2.3. X509 Client Certificates

To gain access, the client must volunteer a trusted certificate setting up an SSL connection to the server. Upon receipt, the server tests the client is entitled to access.

Its probably rare that client certificates alone will be used as access protection. More likely, certificates will be used in combination with one of the above listed schemes.

The certificate the client is to volunteer needs to be in a local TrustStore available to the Heritrix TrustManager making the SSL connection (Heritrix already maintains its own keystore of certificates to use verifying server proffered certs).

Testing

Test to see if certificates are volunteered even in case where we're running in open trust mode. Test to see how hard to append a host-particular keystore to the general Heritrix keystore at runtime.

2.4. NTLM [ntlm]

NTLM is...a proprietary protocol designed by Microsoft with no publicly available specification. Early version of NTLM were less secure than Digest authentication due to faults in the design, however these were fixed in a service pack for Windows NT 4 and the protocol is now considered more secure than Digest authentication... There are some significant differences in the way that NTLM works compared with basic and digest authentication...NTLM authenticates a connection and not a request, so you need to authenticate every time a new connection is made and keeping the connection open during authentication is vital. Due to this, NTLM cannot be used to authenticate with both a proxy and the server, nor can NTLM be used with HTTP 1.0 connections or servers that do not support HTTP keep-alives. [httpclient]

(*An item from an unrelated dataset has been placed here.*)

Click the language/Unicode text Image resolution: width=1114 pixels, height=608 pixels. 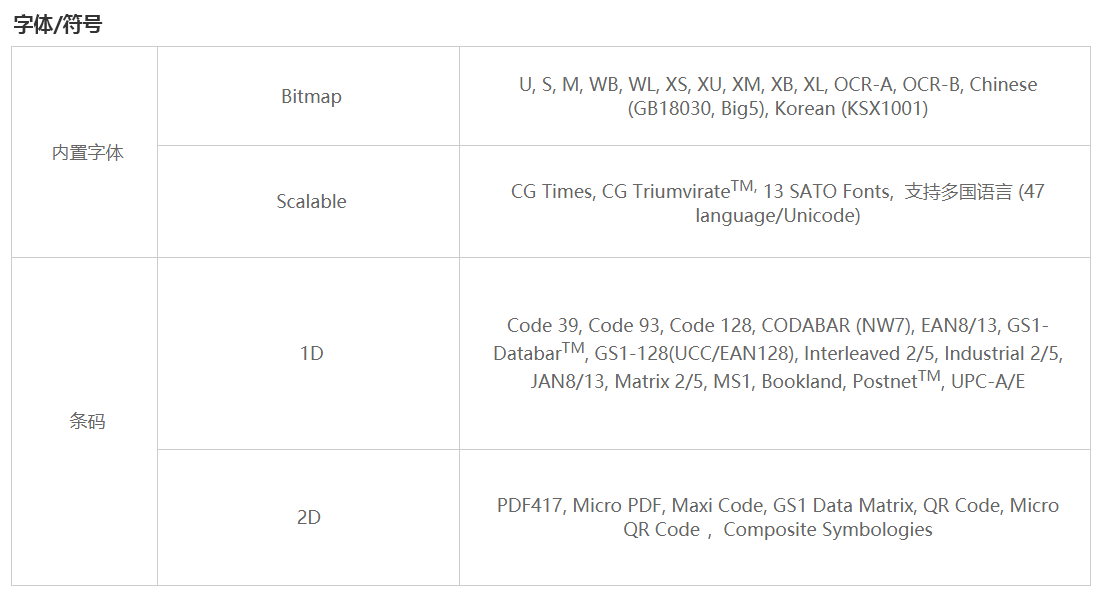click(777, 216)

The NTLM is put outside the scope of this proposal because its nature is antithetical to how Heritrix works: i.e. It authenticates the connection, not a session [Also see Section 1.1.3, “Connection-based authentication schemes” ]. Related, the implementation is incomplete in httpclient. NTLM will not be discussed further.

3. Proposal

Proposal is to put off implementation of client-side certificates in Heritrix. Rare is the case where its needed.

Workaround?

It should be possible to just add the client certificate to the local truststore and all would just work. Test.

Having cut Section 2.4, “NTLM ” and Section 2.3, “X509 Client Certificates”, we're left with Section 2.1, “Basic and Digest Access Authentication ” and Section 2.2, “HTTP POST and GET of Authentication Credentials”, the assumed most commonly used web authentication schemes.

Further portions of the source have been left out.